[START PASSAGE]

A model for foreign direct investment (FDI) promotion through standardized tax policies in Nigeria

Ifeanyi Chukwunonso Okeke 1, *, Edith Ebele Agu 2, Onyinye Gift Ejike 3, Chikezie Paul-Mikki Ewim 4 and Mobolaji Olalekan Komolafe 5

1 Imo State Internal Revenue Service, Nigeria.
2 Zenith General Insurance Company Limited, Nigeria.
3 The Velvet Expression, Lagos, Nigeria.
4 Independent Researcher, Lagos, Nigeria.
5 Zenith Bank Nigeria.
 
Review
International Journal of Frontline Research in Science and Technology, 2022, 01(02), 053–066.

[END PASSAGE]
[START DATA ROWS]

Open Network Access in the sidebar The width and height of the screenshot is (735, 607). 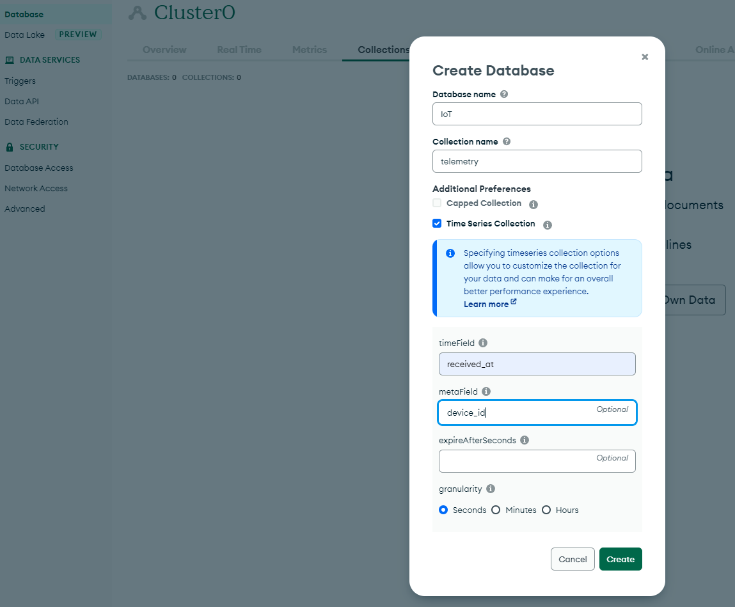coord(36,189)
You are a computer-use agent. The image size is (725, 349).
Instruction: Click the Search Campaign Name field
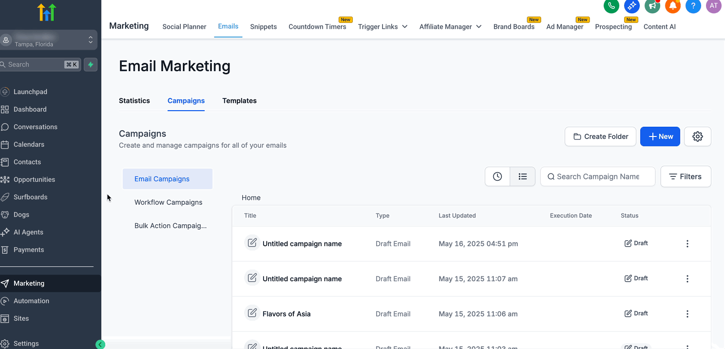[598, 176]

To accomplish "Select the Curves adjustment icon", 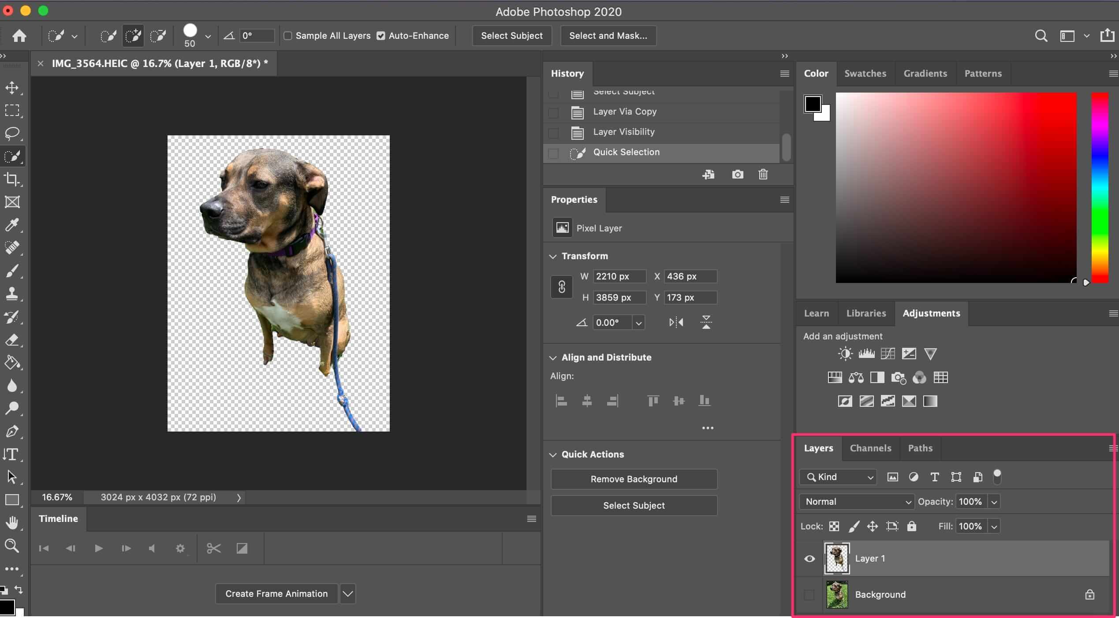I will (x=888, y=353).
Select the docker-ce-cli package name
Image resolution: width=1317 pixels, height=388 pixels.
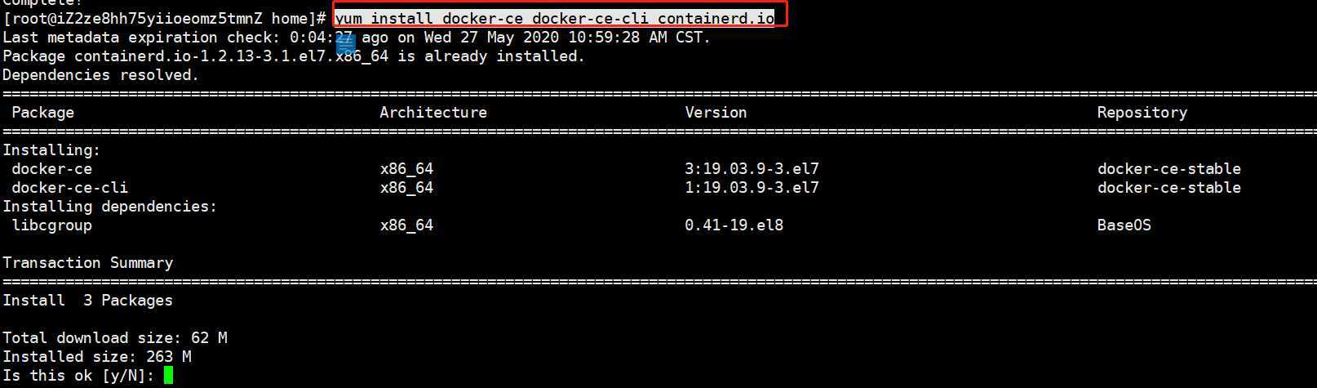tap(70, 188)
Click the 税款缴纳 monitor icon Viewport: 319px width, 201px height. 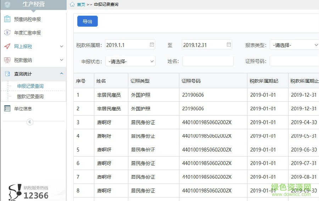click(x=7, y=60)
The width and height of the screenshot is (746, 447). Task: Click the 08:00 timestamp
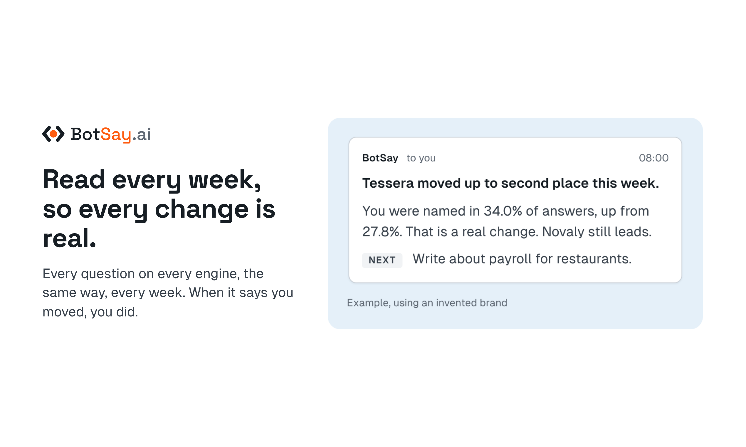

[END DATA ROWS]
[START DATA ROWS]

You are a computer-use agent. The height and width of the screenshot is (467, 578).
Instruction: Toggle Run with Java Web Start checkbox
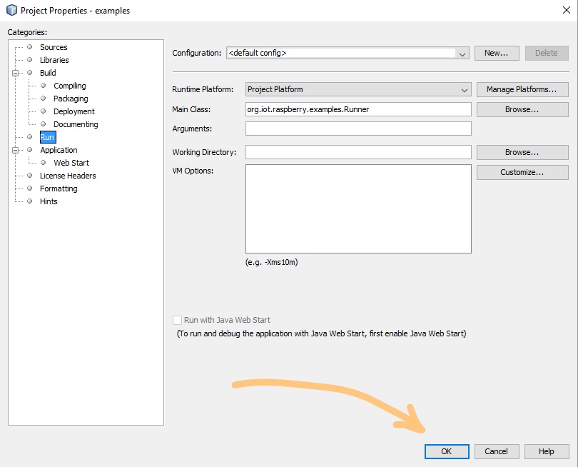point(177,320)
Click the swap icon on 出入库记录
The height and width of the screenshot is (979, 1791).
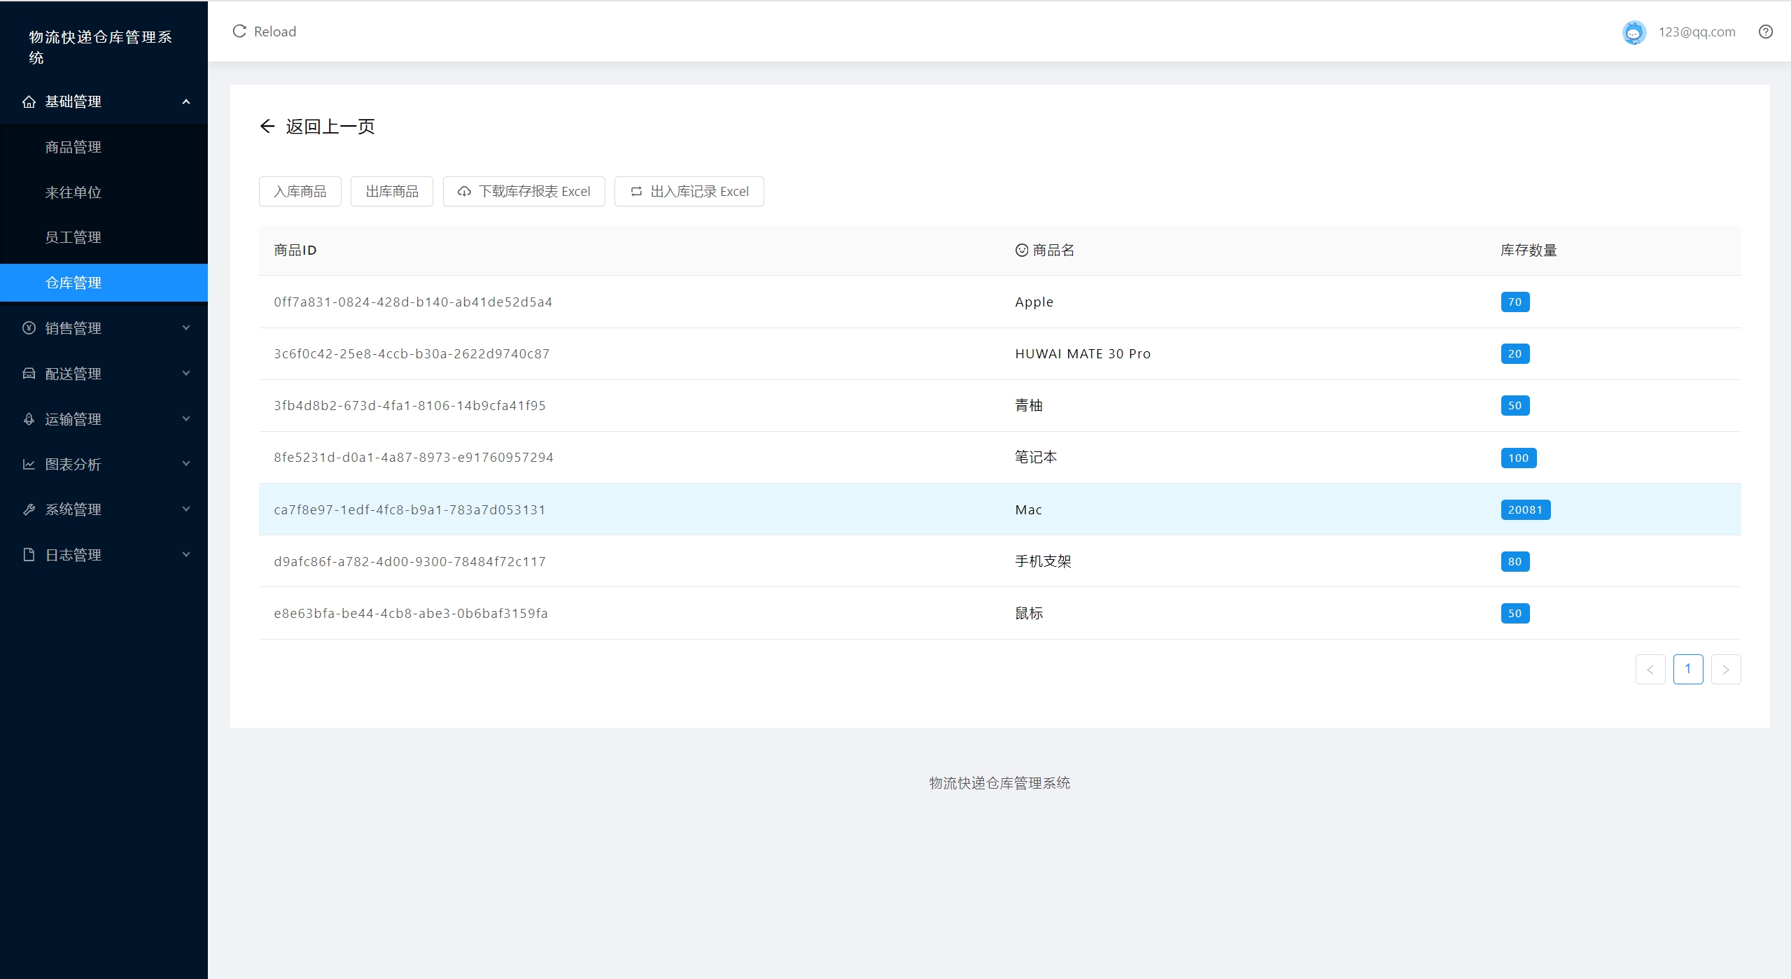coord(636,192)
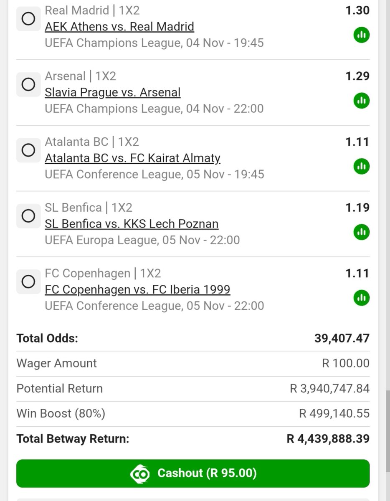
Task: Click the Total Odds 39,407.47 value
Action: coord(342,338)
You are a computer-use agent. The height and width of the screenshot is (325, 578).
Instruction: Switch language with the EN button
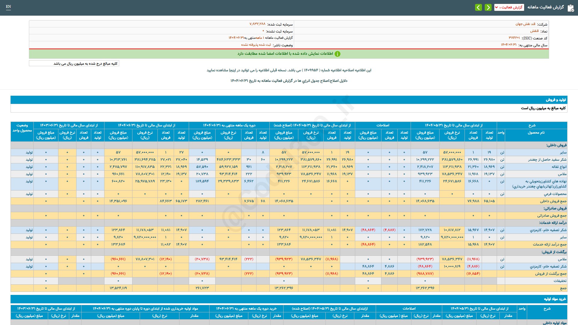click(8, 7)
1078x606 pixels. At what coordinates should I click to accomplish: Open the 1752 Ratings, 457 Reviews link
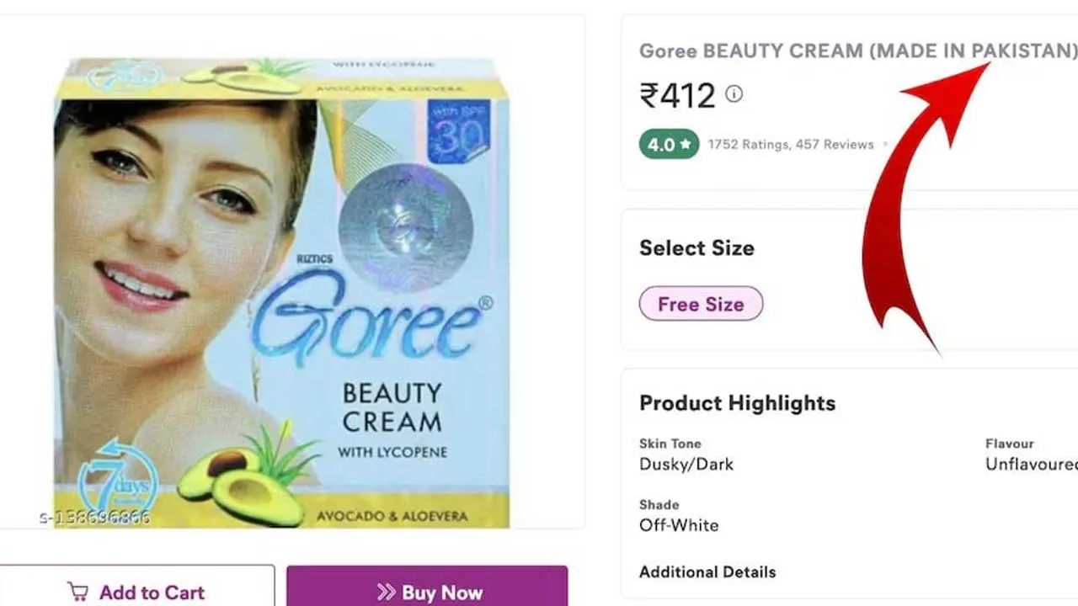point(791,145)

[END DATA ROWS]

*TASKS AND EXERCISES*
A - Answer these questions about the article header:
(i) Which organization is listed as the affiliation of Ifeanyi Chukwunonso Okeke?
(ii) In what journal and year was the article published?
(iii) What page range does the article occupy?
B - Identify each line in the entries that contains the string "Instruction", and copy those lines out.

*WRITTEN ANSWERS*
A -
(i) Imo State Internal Revenue Service, Nigeria
(ii) International Journal of Frontline Research in Science and Technology, 2022
(iii) 053–066

B -
Instruction: Click the Search Campaign Name field
Instruction: Toggle Run with Java Web Start checkbox
Instruction: Switch language with the EN button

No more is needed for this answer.